Showing posts with label marooned. Show all posts
Showing posts with label marooned. Show all posts

Sunday, October 12, 2014

Unbroken, by Lauren Hillenbrand

Lives don't often provide the satisfying arc we appreciate in fiction - Unbroken does. The first third is an adventure, the middle half is sheer torment, and the end is redemptive.

In 1936 Louie Zamperini was an Olympic distance-runner, drafted before he could fulfill his dream of winning the 1500 meters in 1940. He served in the Army Air Corps in the Pacific theater in WWII, escaped the wreckage when his plane crashed in the ocean, and spent over 40 days in a raft, living by ingenuity and luck amid sharks, on what meager food and water they could capture from sea and sky, only to land emaciated on a Japanese-occupied island where he and his surviving crew member were taken prisoner. He spent the next two horrific years interned first in a secret interrogation camp then in two notorious POW camps where he endured unimaginable torments at the hands of cruel men.

**********

§ WHAT NEEDS TO BE DONE: Reproduce the part of the Unbroken review starting with "Sunday, October 12, 2014" and going on through "end is redemptive.", word for word.

§ MATERIAL SHOWN:
**********

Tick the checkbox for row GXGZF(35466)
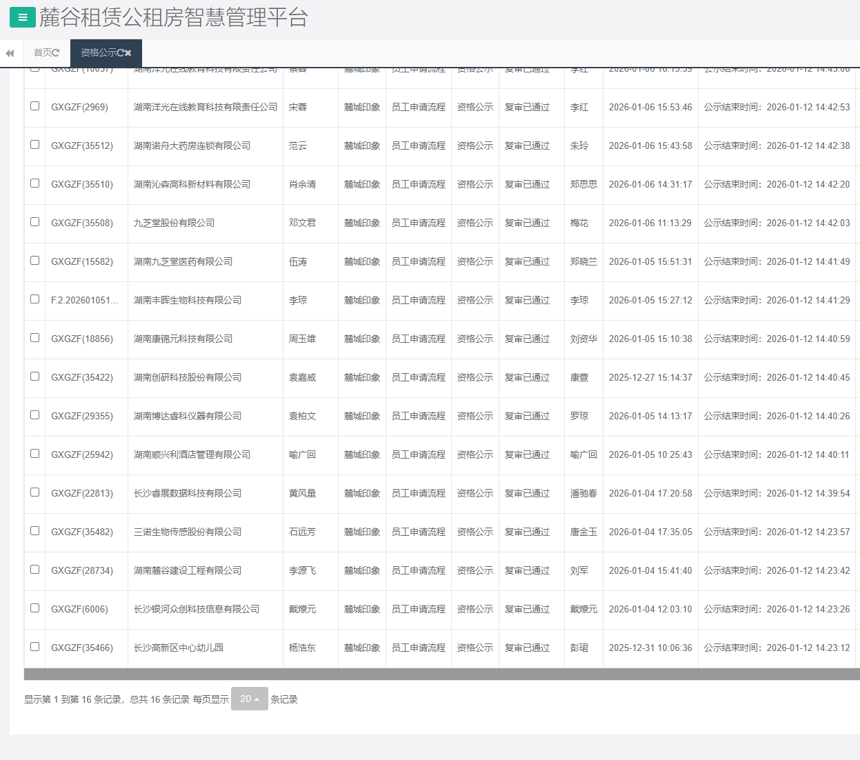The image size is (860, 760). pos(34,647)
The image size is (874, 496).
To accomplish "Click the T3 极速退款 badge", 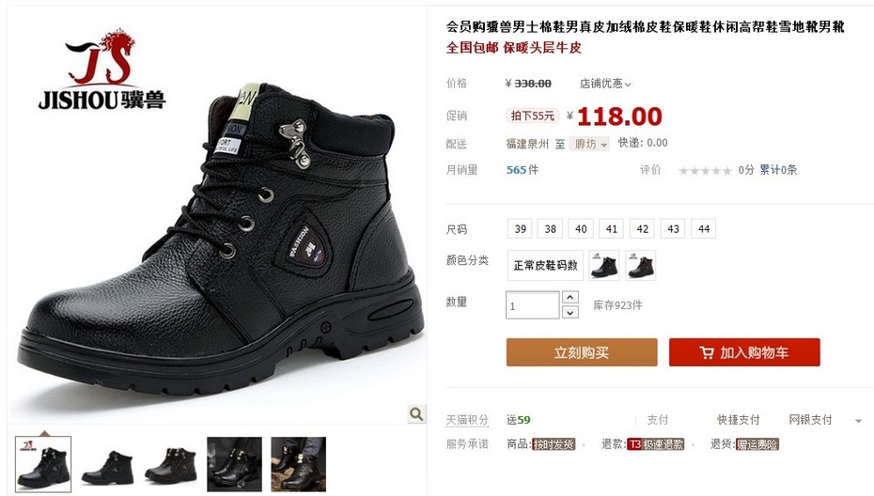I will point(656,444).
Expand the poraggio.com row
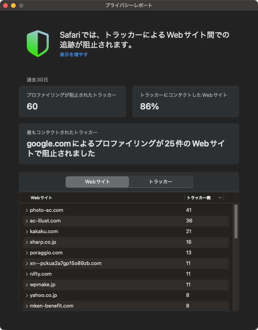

**********

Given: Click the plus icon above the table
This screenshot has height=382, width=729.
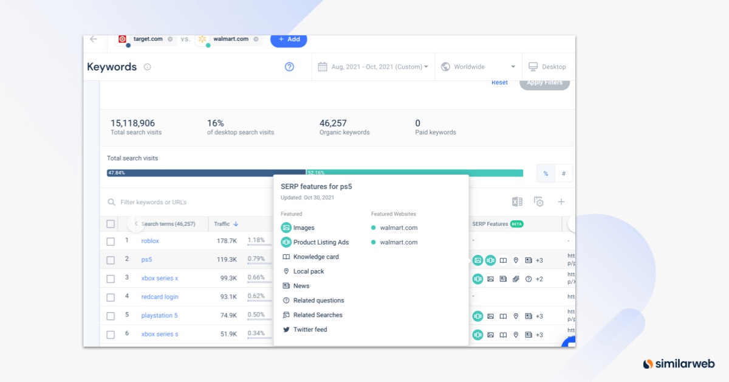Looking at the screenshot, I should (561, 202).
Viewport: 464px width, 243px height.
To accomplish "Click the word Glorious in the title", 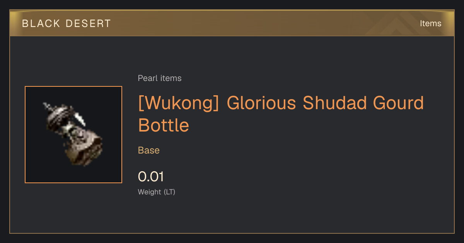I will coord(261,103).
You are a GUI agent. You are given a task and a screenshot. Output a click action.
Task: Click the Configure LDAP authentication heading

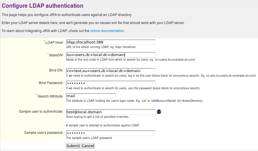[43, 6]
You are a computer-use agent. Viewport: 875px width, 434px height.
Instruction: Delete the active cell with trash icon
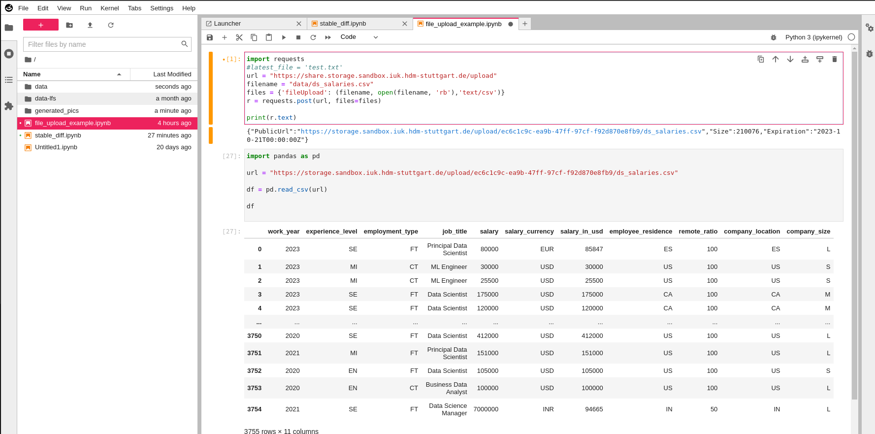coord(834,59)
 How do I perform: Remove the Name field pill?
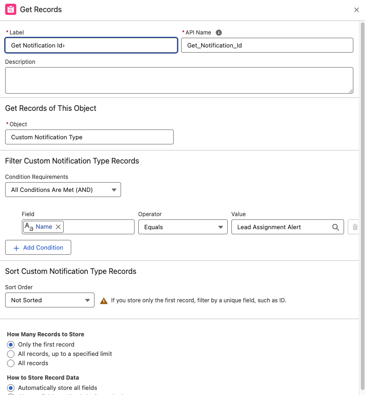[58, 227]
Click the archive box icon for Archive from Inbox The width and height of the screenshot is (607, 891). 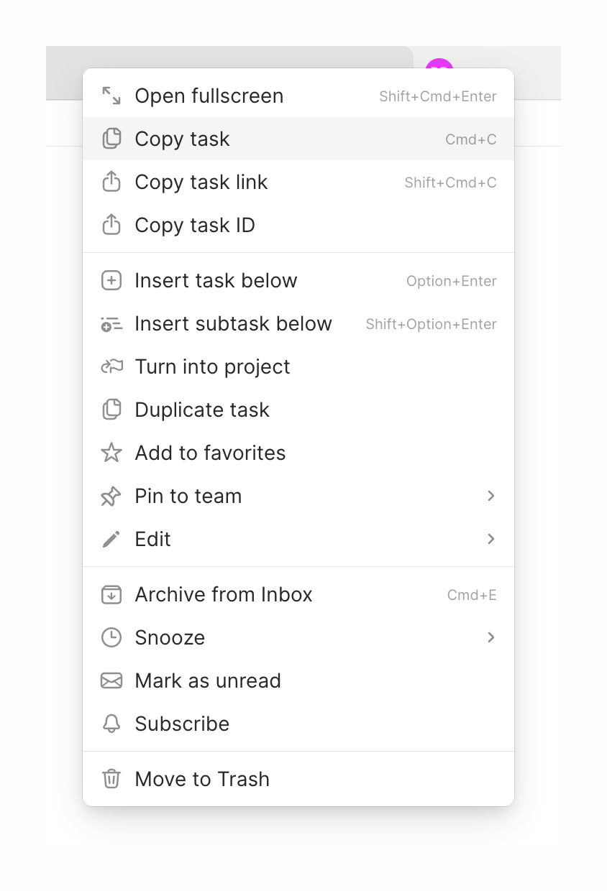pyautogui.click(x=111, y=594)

**********

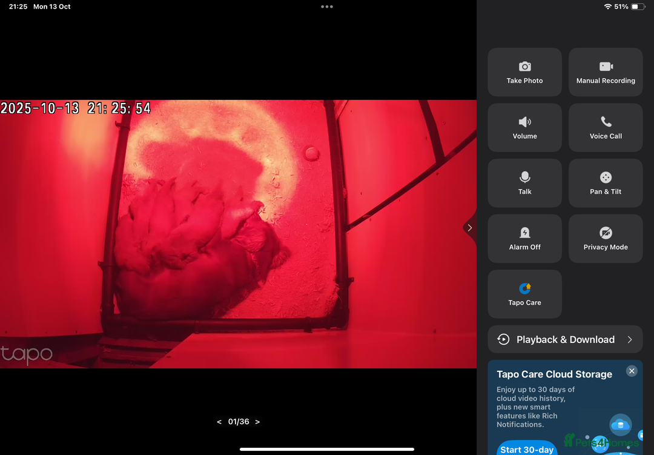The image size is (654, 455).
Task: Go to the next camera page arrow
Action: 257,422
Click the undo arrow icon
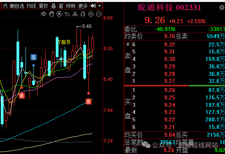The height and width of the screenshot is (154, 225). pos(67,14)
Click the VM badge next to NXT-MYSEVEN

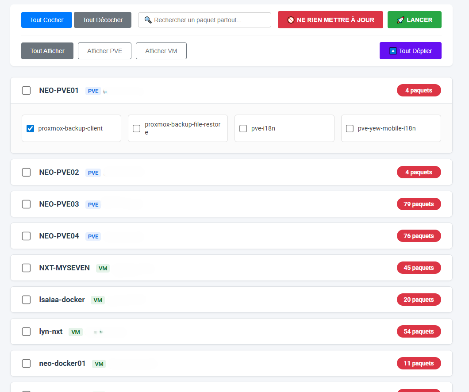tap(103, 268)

**********

§ RESULT FOR THIS TASK:
Sunday, October 12, 2014

Unbroken, by Lauren Hillenbrand

Lives don't often provide the satisfying arc we appreciate in fiction - Unbroken does. The first third is an adventure, the middle half is sheer torment, and the end is redemptive.